Heading north now to Kidsfirst Vickery Street in Kaiapoi, they also made a vegetable soup, which they shared with the new entrant class from Kaiapoi Borough School. They welcomed the school children by singing to them, and then they all played together until kai time. Head Teacher Barbara Forrester said, “It was a great time of community building and celebrating the wonder of Matariki together.”


Just down the road from them, Kaiapoi North children and teachers voted on how to celebrate Matariki, with a disco being the most popular idea. Jill Chatterton, Head Teacher at Kidsfirst Kaiapoi North, said, “After that, it was up to us to involve the children as much as we could.” A lot of help went into making the disco the success it was, with the community contributing by bringing glow sticks, sewing curtains to separate the dancing from the kitchen, organising the playlist of music, cooking hotdogs and moving furniture so the dance floor was as accessible as possible. Jill mentioned that having the children prepare for the event makes it very inclusive and empowers them to take ownership of the occasion, which is exactly what the teachers wanted.


There were also a range of activities at Kidsfirst Nuffield in New Brighton for the children to immerse themselves in the celebration of the stars. They played string games, replenished the garden, made bird feeders out of old fruit to hang, learned a mihi and waiata to perform for the families, had a shared lunch and a “starry night disco”.


This is a truly uniquely New Zealand celebration, and it’s great to see the variety of ways in which Kidsfirst Kindergartens observe Matariki. 







The ascent of Matariki in late May or June signals the change of season and heralds the start  of the Māori New Year.

Read about how our kindergartens celebrate the Māori New Year.
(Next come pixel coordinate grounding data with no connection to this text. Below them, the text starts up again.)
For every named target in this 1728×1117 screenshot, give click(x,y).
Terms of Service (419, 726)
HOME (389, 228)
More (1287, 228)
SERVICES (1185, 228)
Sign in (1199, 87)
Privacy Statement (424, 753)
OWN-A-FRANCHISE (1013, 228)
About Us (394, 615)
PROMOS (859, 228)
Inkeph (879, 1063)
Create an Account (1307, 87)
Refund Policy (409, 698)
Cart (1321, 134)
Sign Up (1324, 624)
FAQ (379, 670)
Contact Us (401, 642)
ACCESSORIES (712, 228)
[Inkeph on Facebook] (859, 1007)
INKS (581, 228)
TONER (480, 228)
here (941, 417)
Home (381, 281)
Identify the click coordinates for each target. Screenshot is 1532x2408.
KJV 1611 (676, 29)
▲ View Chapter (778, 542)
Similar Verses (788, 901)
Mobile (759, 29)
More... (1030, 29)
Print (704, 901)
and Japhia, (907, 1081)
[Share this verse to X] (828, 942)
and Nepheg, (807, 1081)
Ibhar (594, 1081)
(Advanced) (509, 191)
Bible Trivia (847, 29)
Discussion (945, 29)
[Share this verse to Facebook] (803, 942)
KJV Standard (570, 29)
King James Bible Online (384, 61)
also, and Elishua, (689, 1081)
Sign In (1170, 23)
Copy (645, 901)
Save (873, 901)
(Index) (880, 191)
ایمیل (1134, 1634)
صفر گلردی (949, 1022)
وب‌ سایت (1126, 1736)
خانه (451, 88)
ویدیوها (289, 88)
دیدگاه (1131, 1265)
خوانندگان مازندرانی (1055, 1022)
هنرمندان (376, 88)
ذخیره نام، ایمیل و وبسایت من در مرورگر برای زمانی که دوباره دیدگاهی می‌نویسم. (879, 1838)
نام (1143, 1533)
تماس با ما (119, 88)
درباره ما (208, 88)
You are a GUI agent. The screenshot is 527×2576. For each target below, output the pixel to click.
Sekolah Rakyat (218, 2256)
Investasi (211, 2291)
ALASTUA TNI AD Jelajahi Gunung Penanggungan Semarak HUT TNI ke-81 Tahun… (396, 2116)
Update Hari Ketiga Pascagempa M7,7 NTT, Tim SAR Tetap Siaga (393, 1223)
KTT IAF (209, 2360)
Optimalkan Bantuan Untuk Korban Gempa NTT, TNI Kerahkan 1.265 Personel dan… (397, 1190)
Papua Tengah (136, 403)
From Rachel Ryan at Kidsfirst Nuffield:


By celebrating Matariki the tamariki had the opportunity to learn about some principles of tikanga (the meaning and custom):


  • Ūkaipōtanga– taking strength from where we come from, who we are and what we have around us.
  • Kaitiakitanga– sustainable practice including connections with the land culture and heritage.
  • Kotahitanga– all are encouraged to make their contribution– all on board the same waka!
  • Whanaungatanga– appreciating that the contributing factors and components necessary for learning and sharing are people and relationships.




The pre-dawn rise of Matariki is the Māori name for the star cluster known as the Pleiades, or the Seven Sisters.  About 500 stars make up the cluster, but only seven can be seen clearly with the naked eye.